A bit more info:
The addLink documentation: "Links are only permitted in the webdb if they
have a valid source MD5 for a Page that is also in the webdb". Yet I can
insert a link with the MD5 of a page that is not in the webdb.
Also, I can now filter out the offending links by reading both the pages and
the links by MD5, adding the following (seemingly missing) method to the
WebDBReader class:
/**
* Iterate through all the Links, sorted by MD5
*/
public Enumeration linksByMD5() throws IOException {
return new MapEnumerator(linksByMD5);
}
> -----Mensaje original-----
> De: Handl, Jorge [mailto:[EMAIL PROTECTED]

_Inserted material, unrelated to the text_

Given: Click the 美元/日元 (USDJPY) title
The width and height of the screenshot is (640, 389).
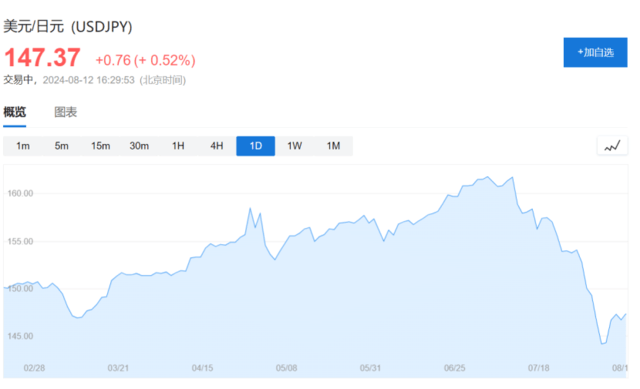Looking at the screenshot, I should point(68,27).
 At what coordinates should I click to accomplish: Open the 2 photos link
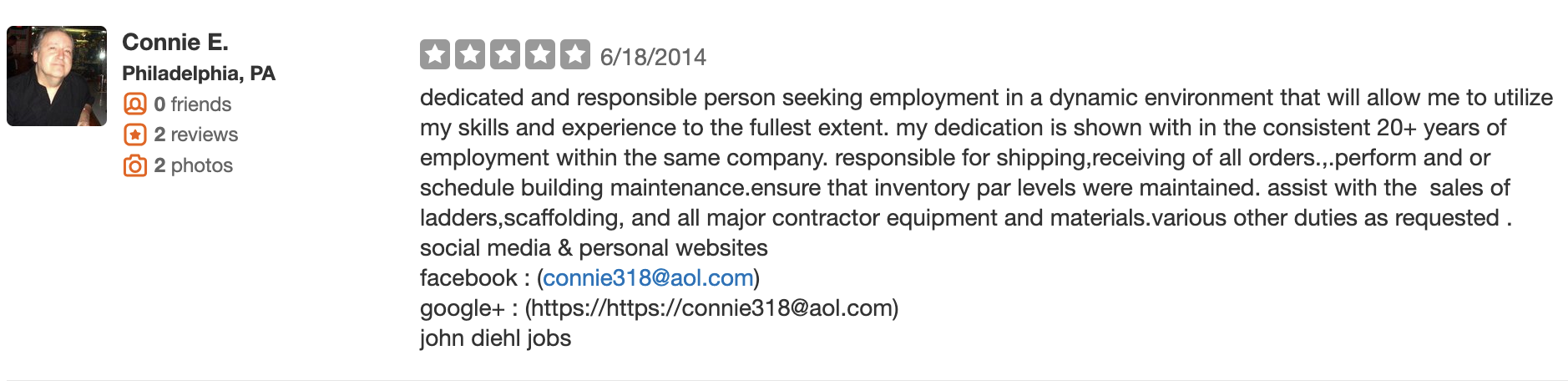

> Enviado el: Lunes, 05 de Septiembre de 2005 16:51
> Para: [email protected]
> Asunto: linksByMD5
>
>
> Hi!
>
> I'm writing a webdb purger, and I have an issue with writing
> to the new db
> the links of the pages that haven't been purged.
>
> The docs seem to imply that adding a link having a source
> page that is not
> present in the webdb should fail, but apparently it doesn't.
>
> So I try to filter out the links that shouldn't be inserted,
> but I can't
> access the links by MD5, even though I find both linksByURL
> and linksByMD5
> directories in the webdb... Why is that so?
>
> Thanks!
>